1,001 Films: "Serpico" (1973)

Along with the later Dog Day Afternoon and Prince of the City, Serpico was one of Sidney Lumet's career-redefining true-crime visions of New York before the clean-up: here's a place mired in corruption, where even those still trying to stay on top of things were liable to be brought down in the daily course of events. (Travis Bickle is parked up just around the corner with his engine running, obscured by the rain, dirt and sewer smoke.) It's less police procedural than murder-mystery, an attempt to square the bearded cop bleeding out in the back of an ambulance in the opening moments with the fresh-faced new recruit (Al Pacino) we then see reporting for duty, who immediately establishes himself as different from his colleagues by reading the writings of Isadora Duncan and refusing to take anything for free. Already, one notes Lumet's gift for economically describing character, and Pacino's ability to disappear and grow inside a role: on one level, Serpico is all about performance and identity, built as it is around a protagonist who - in refusing to wear the uniform that had become tainted by that point - is constantly having to prove himself. (Hence Duncan; hence the moustache and beard that transform Frank Serpico into an avant la lettre Barry Gibb.)

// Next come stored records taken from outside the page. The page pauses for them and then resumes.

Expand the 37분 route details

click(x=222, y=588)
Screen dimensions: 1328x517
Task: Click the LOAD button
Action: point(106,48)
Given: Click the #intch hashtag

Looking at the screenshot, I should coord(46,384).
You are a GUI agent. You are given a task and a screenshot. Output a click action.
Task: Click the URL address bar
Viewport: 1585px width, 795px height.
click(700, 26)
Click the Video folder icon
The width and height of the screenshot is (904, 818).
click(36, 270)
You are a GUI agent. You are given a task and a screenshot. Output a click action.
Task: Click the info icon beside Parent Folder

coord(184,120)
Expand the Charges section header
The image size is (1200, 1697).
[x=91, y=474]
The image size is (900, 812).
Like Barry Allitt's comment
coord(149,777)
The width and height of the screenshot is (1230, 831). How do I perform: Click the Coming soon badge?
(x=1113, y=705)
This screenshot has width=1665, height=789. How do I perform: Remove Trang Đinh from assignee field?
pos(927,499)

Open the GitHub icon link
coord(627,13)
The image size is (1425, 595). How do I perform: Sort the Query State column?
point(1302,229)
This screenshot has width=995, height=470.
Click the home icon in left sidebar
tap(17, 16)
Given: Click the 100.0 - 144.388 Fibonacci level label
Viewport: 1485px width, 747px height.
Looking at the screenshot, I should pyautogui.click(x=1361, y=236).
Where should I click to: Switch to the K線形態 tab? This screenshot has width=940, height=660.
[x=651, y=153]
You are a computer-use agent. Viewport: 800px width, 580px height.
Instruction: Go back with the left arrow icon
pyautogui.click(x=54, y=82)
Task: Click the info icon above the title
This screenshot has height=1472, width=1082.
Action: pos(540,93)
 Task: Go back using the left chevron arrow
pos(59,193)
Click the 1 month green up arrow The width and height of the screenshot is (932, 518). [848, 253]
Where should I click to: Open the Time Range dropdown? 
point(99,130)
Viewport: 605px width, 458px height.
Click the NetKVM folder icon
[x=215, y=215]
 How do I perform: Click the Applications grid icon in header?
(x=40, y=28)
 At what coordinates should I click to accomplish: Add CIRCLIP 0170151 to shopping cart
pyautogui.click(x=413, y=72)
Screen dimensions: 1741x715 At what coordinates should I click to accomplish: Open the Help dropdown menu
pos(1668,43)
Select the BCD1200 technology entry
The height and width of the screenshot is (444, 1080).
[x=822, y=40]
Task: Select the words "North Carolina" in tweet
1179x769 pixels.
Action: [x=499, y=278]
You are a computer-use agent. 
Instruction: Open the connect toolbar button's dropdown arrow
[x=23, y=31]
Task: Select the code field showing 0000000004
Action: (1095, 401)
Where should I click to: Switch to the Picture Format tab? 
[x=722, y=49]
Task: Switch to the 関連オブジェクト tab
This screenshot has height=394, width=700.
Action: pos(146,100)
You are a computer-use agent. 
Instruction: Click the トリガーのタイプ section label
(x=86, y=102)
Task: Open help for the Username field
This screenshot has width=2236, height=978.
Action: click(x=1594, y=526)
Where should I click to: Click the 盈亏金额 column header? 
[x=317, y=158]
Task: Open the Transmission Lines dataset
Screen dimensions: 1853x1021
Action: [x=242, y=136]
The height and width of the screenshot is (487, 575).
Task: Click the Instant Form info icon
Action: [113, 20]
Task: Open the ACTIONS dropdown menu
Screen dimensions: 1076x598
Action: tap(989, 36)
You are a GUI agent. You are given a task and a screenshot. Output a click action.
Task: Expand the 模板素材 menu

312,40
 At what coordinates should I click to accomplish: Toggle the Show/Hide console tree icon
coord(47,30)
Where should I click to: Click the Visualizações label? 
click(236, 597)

The kind of corruption the film depicts - quiet, persistent, low-level graft, skimming off a few lousy bucks here and there - is obviously far less dramatic than that presented in The Godfather, and possibly it now looks over-reliant on Pacino's innate hoo-ha-hery to sustain it through its more meticulous stretches (his "I can shout anywhere!" isn't so much a throwaway ad lib as a manifesto for much of the work to come); Lumet also invents that cop-film cliche of the the obsessive investigator who gets so caught up in his work that his wife or girlfriend has to leave just to get him to notice her. Still, you can see why it struck a chord at its particular countercultural moment - as elsewhere in America, the idealism of a bookish, hairy young thing is used to show up the failings of his elders, portrayed as either indifferent or utterly complacent by the kind of doughy, sweaty character actors who proliferated in 1970s cinema - and it holds up today, if less as a gripping thriller than as a parable of individual heroism gone awry within a system that simply doesn't care.

Serpico is available on DVD through Paramount Home Entertainment, and on Blu-Ray through Masters of Cinema.